Adding water to the garden begins with an initial first step. A shallow ceramic dish filled with water and floating glass balls is simple enough. Nearly as uncomplicated is a birdbath placed as a focal point, and an entertaining bonus when watching the feathered friends use it.
Water features are often functional as well as artistic. Fashioned out of bamboo, shishi-odoshi fountain (Japanese for deer scarer) origins came out of the need to scare deer away from the garden.
Typically found in a Japanese-style garden, the deer scarer also fits in naturally with many Northwest landscapes. The hollow spout fills with water pumped from below and dropped into the hollow tube. When full, the liquid weight drops the spout forward and empties the load. When the spout falls and hits against something like a rock or bowl, it makes a sound.
In the Jackson Meadow Garden, a shishi-odoshi’s spout hits a rock as it empties the water load with a distinct clacking noise. The water then flows down into a bowl, where it overflows into a catch basin hidden under the rocks. The surrounding garden is planted in a mass of Japanese forest grass (Hakonechloa macra ‘Aureola’) that appears to flow down a slight incline like a grass waterfall.
Many garden nurseries carry the inexpensive fountains.
A disappearing water feature means the water-holding apparatus can be anything from a watertight basin sunk into the ground, to a hole dug and covered with a pond liner. The pool with the pump hides under rocks while the water disappears into it. Large or small pots turned into water features stand at ground level on top of concrete blocks.
Natural-looking waterfalls are probably the hardest look to achieve, especially when a property is flat. Patty and Leonardt Pecchenino’s garden has a slope reaching down almost to their front door. A waterfall perfectly nestled into the hill is manmade, yet it looks like a natural phenomenon. Instead of a large lawn in front of their home, the falls empty into a large pond you walk by on a concrete deck on the way to the front door.
There are so many styles of fountains and creative ways to use them in the garden. Water sculptures, often used to move liquid in artistic ways, come in many shapes and sizes. A wall-hanging or tabletop fountain trickles soft sounds near a favorite place to sit and within reach of an electrical outlet to run the pump. A style that matches the garden can be eclectic, modern or whatever form was chosen to fit an outdoor space.

####################

PROMPT 1 - For each statement below, state whether it agrees with the text on garden water features, answering yes or no and quoting the deciding words of that text: (a) The shishi-odoshi fountain arose from the need to keep deer out of the garden. (b) In the Jackson Meadow Garden, the shishi-odoshi's spout strikes a bowl as it empties. (c) Natural-looking waterfalls are described as the easiest look to achieve on a flat property.
PROMPT 2 - Carry the text on garden water features further, beginning after its last sentence.
The lines that follow were drawn from a separate source.

[Collected data]
####################

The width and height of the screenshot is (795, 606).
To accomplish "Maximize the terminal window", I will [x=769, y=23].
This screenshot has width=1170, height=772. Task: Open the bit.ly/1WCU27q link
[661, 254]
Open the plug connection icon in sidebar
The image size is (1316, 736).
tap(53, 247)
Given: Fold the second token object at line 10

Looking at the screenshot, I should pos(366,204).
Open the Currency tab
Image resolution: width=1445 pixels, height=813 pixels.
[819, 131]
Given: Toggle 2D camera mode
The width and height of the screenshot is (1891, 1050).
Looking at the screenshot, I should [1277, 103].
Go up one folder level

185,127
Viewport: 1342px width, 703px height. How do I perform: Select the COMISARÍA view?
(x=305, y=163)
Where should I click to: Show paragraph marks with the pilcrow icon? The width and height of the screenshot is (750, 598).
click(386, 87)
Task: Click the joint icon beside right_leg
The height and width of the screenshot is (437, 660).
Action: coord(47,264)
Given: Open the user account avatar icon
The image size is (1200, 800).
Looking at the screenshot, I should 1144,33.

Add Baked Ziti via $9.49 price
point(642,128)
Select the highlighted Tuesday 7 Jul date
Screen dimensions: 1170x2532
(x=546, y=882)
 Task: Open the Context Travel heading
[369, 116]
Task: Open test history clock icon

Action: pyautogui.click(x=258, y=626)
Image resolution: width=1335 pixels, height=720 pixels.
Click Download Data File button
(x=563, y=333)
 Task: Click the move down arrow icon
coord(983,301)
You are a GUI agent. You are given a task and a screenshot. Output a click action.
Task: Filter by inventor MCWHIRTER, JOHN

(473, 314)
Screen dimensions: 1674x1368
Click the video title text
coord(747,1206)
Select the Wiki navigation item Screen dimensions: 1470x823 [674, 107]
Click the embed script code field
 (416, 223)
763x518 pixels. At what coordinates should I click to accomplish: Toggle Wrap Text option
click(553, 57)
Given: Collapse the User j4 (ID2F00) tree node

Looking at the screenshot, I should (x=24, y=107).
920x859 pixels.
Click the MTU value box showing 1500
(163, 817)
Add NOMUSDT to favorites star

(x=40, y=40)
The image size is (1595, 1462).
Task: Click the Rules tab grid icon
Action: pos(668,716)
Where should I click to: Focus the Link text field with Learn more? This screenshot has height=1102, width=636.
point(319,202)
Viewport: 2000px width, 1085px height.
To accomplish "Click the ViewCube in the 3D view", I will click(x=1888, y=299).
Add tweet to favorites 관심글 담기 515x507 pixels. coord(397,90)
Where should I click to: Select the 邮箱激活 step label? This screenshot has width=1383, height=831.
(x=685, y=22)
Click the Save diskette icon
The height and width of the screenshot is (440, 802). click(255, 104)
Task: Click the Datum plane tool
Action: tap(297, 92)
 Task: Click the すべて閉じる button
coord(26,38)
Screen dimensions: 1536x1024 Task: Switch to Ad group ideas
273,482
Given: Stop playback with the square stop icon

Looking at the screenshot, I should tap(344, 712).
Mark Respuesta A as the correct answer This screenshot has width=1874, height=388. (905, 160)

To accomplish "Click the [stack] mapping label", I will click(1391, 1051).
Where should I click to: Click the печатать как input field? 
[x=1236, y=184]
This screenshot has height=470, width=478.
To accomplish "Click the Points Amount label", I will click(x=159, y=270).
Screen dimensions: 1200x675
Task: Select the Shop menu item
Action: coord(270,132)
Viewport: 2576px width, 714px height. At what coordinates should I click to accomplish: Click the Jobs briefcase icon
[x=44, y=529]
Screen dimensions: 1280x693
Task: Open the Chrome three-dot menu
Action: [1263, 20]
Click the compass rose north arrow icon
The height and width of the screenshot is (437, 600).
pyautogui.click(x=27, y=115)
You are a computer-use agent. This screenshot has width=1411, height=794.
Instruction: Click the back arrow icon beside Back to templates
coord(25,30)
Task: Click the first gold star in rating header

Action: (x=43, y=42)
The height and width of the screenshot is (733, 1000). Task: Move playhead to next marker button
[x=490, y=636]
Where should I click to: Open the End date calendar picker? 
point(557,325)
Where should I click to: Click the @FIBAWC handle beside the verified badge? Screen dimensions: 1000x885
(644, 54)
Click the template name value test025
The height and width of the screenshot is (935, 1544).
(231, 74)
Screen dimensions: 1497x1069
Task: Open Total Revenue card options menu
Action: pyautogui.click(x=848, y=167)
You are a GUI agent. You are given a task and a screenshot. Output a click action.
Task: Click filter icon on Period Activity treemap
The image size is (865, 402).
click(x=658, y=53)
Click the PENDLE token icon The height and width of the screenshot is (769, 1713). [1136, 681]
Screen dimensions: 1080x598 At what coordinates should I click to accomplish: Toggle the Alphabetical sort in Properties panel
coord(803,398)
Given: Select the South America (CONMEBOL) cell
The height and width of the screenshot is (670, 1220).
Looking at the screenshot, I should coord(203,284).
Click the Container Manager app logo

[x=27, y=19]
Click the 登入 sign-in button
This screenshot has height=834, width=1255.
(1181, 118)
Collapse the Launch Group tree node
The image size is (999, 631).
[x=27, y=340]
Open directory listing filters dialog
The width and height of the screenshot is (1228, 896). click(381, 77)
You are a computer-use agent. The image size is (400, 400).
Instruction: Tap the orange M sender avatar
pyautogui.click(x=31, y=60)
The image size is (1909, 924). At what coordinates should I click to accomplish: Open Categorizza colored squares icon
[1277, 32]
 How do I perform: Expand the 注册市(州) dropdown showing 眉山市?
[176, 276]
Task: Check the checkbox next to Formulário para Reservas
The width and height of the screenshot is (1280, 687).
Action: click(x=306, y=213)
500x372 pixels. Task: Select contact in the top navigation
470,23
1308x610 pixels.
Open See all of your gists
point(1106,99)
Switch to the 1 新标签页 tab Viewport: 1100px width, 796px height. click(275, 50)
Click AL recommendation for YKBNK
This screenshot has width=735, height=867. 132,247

####################

YOUR RESPONSE 1 -
(a) Yes: "origins came out of the need to scare deer away from the garden."
(b) No: "a shishi-odoshi’s spout hits a rock as it empties the water load"
(c) No: "Natural-looking waterfalls are probably the hardest look to achieve, especially when a property is flat."

YOUR RESPONSE 2 -
In a garden created by Iftikhar Ifti, who has designed gardens around the globe including Puget Sound, there is a modern-style metal sculpture shaped into three broken circles nestled inside each other. The water completes the ring with several streams of water coming out of each one. Light bounces off the metal and changes the hues of the metal throughout the day.
Adding a water feature to a garden may not add monetary value to a home. Nevertheless, it adds a place for tranquility, which is priceless.
Water Plants of Note
Plants add to water features with little to no water movement. Basic, shallow and wide water bowls hold a surprising amount of floating plant life such as fairy moss (Azolla caroliniana), water lettuce (Pistia stratiotes) and water hyacinths (Eichhornia crassipes).
Azolla is a tiny, true fern that turns red in spring and fall in cooler temperatures and green in the heat of summer. It quickly covers the top of any size body of water, whether a pond or container. Scoop out access plants when they become too crowded and compost, or use as a strange-looking mulch under garden plants. Fairy moss fixes and stores a lot of nitrogen from the air with the help of symbiotic cyanobacteria. The fern also controls algae by reducing the amount of sunlight that reaches the water.
In smaller bowls, dwarf water lilies (Nymphaea pygmaea) do not need as much depth as the standard-size water lily and fit into smaller, confined water spaces. There are many larger plants in containers sunk into the water — taro or elephant ears (Colocasia) and many Canna lilies thrive in shallow water, but are not hardy to our climate.